И она игриво провела по его рукам своими бриллиантовыми кольцами.

Жан-Ноэль взглянул на часы. Было три пополудни.

– Можем ли мы тотчас же поехать в ваш банк? – заискивающим тоном спросил он.

– Разумеется, – ответила она без всякого восторга.

Потом поднялась, подошла к туалетному столику, трижды обернула вокруг жилистой шеи, походившей на клубок высохших змей, длинное ожерелье из жемчужин величиной с орех. На голову она водрузила черную шляпку из блестящей соломки, резинка от шляпы приподняла на затылке ее крашеные, с красноватым оттенком волосы, обнажив их седые корни.

«Зачем только я еду в банк вместе с ним? – подумала она. – Почему просто не выдать ему чек со словами: “А теперь – предадимся любви, и немедленно”. Почему я хочу, чтобы он сам догадался? Нелепая застенчивость, которая всю жизнь так мне мешала… Нет, нет, я не хочу уподобляться отвратительным старухам, покупающим себе мальчиков. К тому же двести пятьдесят тысяч франков – слишком дорогая цена».

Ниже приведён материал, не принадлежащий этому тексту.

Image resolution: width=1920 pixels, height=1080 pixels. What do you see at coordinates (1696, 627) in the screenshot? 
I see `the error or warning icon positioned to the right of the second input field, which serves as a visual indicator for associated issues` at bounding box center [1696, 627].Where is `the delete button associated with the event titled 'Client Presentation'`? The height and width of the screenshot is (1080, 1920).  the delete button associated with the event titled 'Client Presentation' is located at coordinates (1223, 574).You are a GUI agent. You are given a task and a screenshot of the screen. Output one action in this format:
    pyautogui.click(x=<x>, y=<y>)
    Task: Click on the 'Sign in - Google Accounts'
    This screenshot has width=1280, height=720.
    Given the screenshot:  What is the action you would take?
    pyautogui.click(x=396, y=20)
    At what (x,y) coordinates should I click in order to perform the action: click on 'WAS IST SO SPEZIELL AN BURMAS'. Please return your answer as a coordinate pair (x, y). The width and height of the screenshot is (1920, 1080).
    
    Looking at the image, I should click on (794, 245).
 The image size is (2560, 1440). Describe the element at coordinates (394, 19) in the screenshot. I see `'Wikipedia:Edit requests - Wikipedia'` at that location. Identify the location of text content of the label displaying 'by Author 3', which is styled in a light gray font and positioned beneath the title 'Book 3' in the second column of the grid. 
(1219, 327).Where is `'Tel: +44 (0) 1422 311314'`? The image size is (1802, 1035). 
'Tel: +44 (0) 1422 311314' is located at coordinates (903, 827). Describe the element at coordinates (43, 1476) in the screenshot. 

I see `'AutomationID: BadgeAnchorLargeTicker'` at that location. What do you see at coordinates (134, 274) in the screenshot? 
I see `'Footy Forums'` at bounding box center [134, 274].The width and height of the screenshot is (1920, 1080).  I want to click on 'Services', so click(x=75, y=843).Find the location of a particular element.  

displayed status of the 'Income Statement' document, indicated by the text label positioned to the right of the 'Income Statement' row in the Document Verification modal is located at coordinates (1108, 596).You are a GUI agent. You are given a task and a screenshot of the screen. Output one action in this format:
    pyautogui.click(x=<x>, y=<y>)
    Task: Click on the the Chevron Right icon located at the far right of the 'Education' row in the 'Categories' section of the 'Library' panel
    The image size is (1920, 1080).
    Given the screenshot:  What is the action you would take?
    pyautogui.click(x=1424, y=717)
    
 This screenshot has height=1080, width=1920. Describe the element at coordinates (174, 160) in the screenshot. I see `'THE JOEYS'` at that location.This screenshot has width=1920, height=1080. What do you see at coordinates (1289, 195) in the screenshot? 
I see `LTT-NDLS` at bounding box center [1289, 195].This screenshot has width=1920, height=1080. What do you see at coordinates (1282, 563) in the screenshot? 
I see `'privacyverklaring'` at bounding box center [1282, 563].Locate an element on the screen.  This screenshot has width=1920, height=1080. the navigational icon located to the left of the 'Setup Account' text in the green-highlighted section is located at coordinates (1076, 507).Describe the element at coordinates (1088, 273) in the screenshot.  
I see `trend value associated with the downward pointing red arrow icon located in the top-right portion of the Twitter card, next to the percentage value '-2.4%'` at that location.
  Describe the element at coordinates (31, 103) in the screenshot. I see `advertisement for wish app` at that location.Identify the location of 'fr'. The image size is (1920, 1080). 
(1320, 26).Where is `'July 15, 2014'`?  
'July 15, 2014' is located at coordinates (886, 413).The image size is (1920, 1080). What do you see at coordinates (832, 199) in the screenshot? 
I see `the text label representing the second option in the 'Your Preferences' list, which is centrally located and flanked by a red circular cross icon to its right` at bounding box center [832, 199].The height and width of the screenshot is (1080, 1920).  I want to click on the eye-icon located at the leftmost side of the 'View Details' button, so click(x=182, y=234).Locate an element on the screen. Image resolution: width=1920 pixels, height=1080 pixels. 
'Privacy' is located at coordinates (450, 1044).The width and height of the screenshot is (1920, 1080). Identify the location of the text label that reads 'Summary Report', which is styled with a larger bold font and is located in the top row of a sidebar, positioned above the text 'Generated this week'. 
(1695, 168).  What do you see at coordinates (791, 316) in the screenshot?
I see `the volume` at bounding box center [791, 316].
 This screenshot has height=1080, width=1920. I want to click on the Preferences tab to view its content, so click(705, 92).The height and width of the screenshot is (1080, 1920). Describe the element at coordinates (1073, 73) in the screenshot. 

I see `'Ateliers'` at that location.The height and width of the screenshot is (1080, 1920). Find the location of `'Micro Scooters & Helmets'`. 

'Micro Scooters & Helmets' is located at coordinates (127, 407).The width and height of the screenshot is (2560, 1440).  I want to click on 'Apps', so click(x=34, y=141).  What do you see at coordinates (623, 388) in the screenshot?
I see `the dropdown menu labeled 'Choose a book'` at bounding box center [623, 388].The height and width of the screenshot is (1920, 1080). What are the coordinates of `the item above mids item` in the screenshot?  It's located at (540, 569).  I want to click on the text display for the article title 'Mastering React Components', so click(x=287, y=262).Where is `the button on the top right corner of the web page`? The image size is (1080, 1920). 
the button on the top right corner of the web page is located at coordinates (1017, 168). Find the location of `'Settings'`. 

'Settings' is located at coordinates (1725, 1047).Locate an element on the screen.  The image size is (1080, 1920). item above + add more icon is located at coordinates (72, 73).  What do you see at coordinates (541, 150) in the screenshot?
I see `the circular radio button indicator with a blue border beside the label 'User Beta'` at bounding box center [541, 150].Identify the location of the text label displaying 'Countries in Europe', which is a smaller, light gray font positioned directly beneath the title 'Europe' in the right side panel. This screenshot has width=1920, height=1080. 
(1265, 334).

– Только, знаете, – проговорила она, – я могу вам занять деньги лишь на три дня.

– Конечно, конечно, – поспешил заверить ее Жан-Ноэль. – Через три дня, обещаю вам…

В лифте она сказала:

– Завтра в помещении Оперы дает концерт оркестр Берлинской филармонии. Хотите пойти со мной?

– С радостью, – ответил Жан-Ноэль.

Они вышли из отеля «Риц» и уселись в такси, которое вызвал посыльный.

Внезапно герцогиня воскликнула:

– Ах, я совсем забыла! В четыре часа дня у меня свидание с астрологом, с магом. Мне рекомендовала его одна приятельница. Говорят, он необыкновенный предсказатель. Поедемте со мной. Мы узнаем у него ваше будущее, узнаем, как закончатся ваши дела.

– Но ведь банк закроется, – попробовал было возразить Жан-Ноэль.

– Ну и что ж? Какое это имеет значение, дорогой? Завтра утром вы снова придете ко мне, и мы отправимся в банк.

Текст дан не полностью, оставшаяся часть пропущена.